§ WORK ITEM
The required output is the lines from the one with "Task: Click the Status column header" through the end of the data, repeated verbatim, with no pictures included.

[Dataset entries]
┌──
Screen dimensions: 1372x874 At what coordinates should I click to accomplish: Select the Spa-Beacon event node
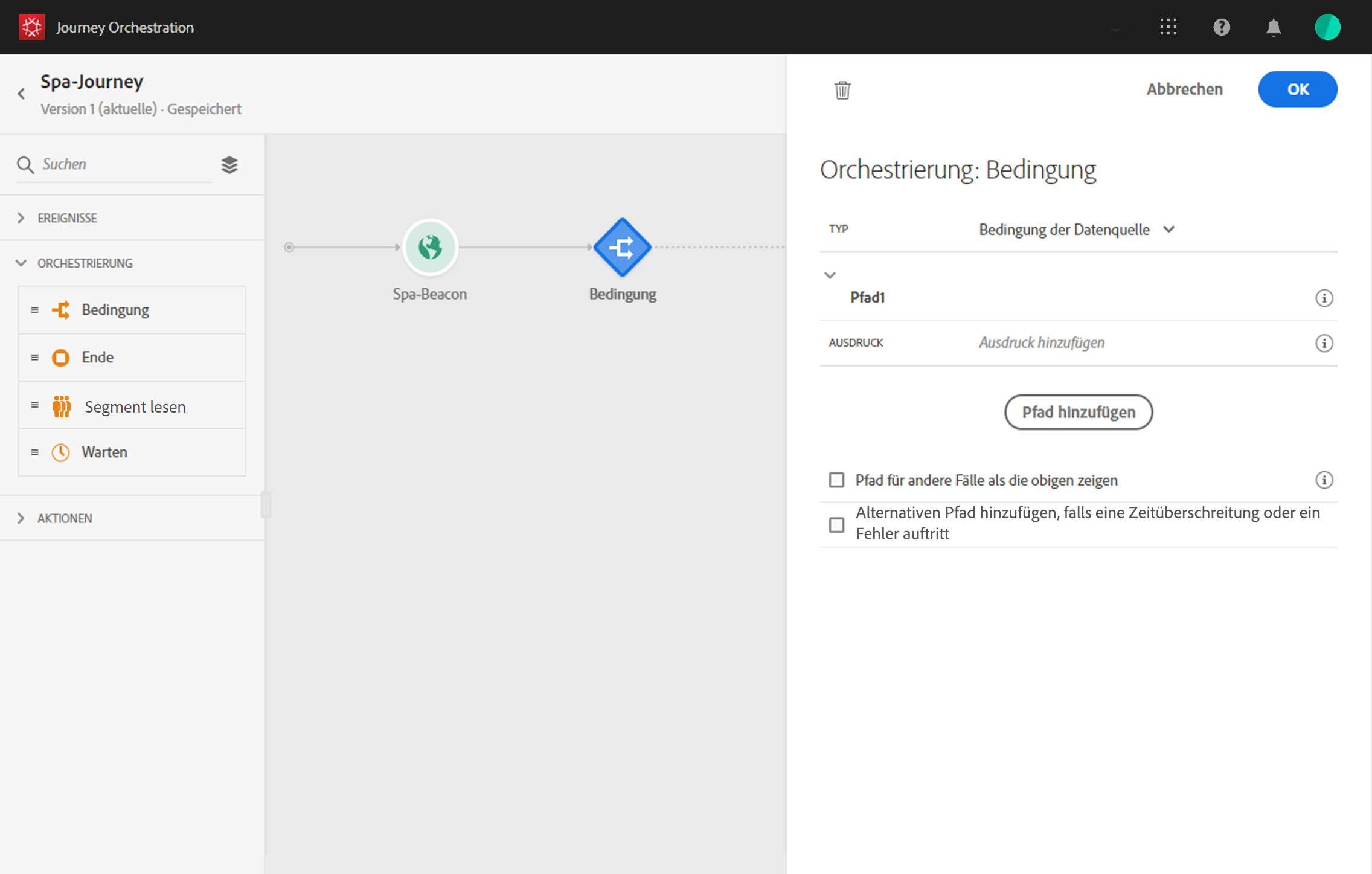click(x=430, y=247)
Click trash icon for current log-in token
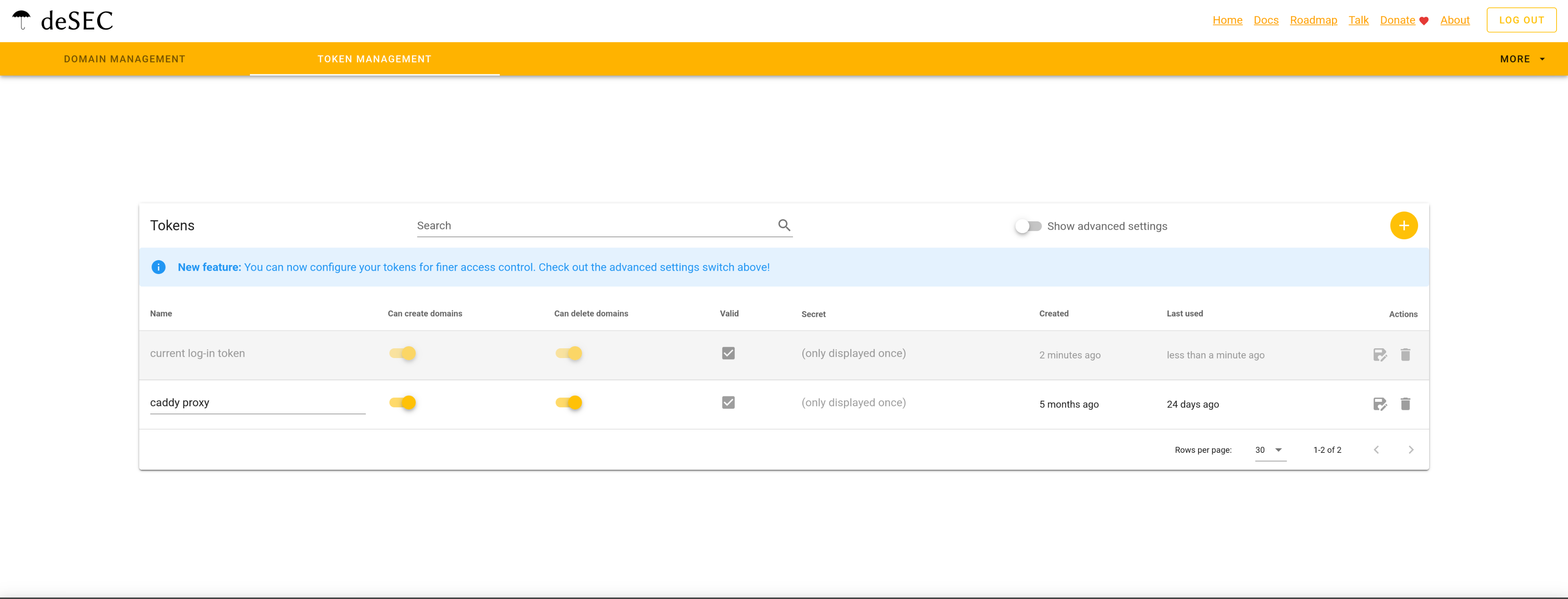 (1405, 354)
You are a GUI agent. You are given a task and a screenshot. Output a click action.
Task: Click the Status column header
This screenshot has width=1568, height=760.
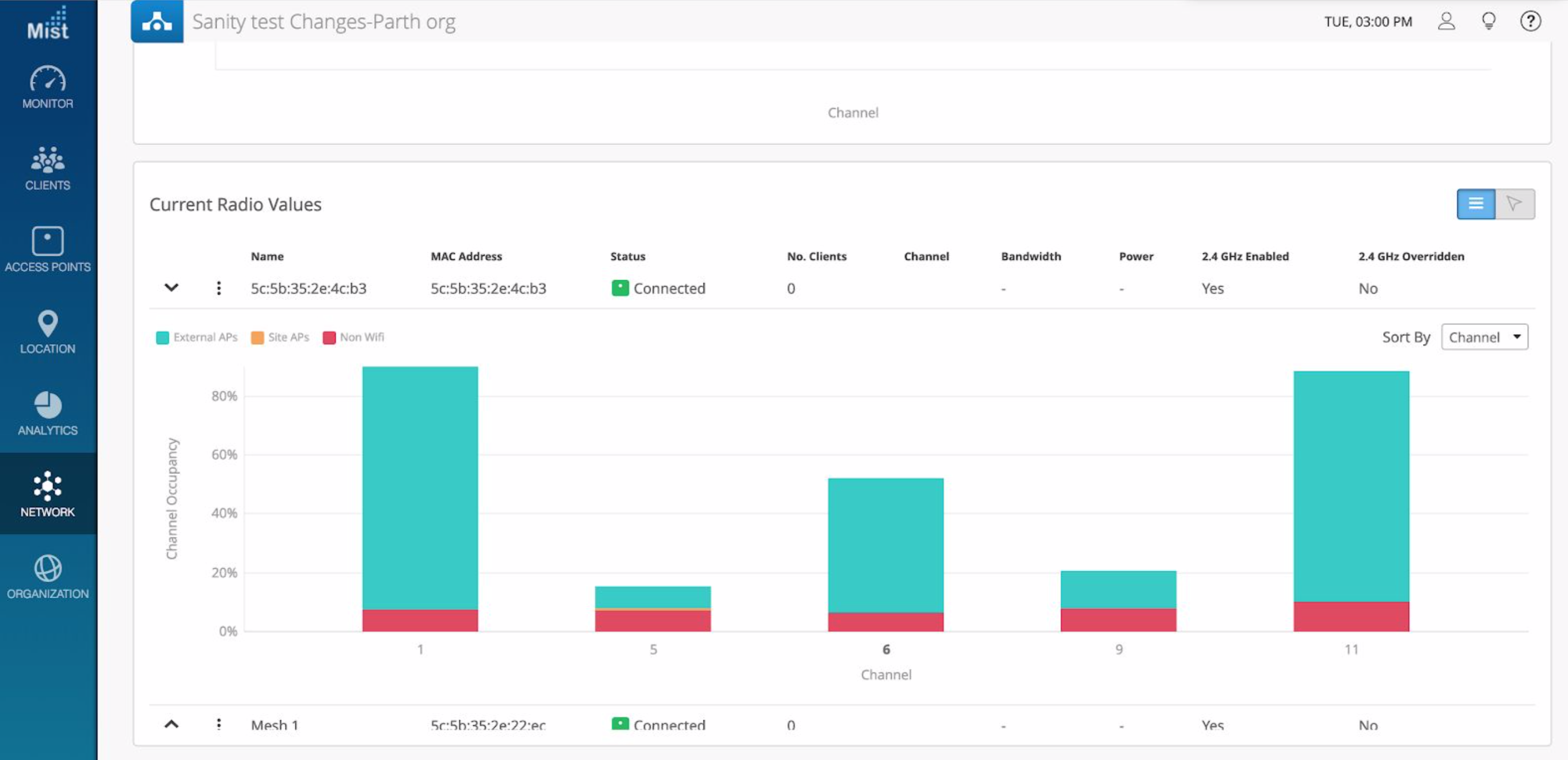pyautogui.click(x=627, y=256)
└──
§ EXERCISE SOLUTION
Task: Click the Status column header
This screenshot has width=1568, height=760.
pyautogui.click(x=627, y=256)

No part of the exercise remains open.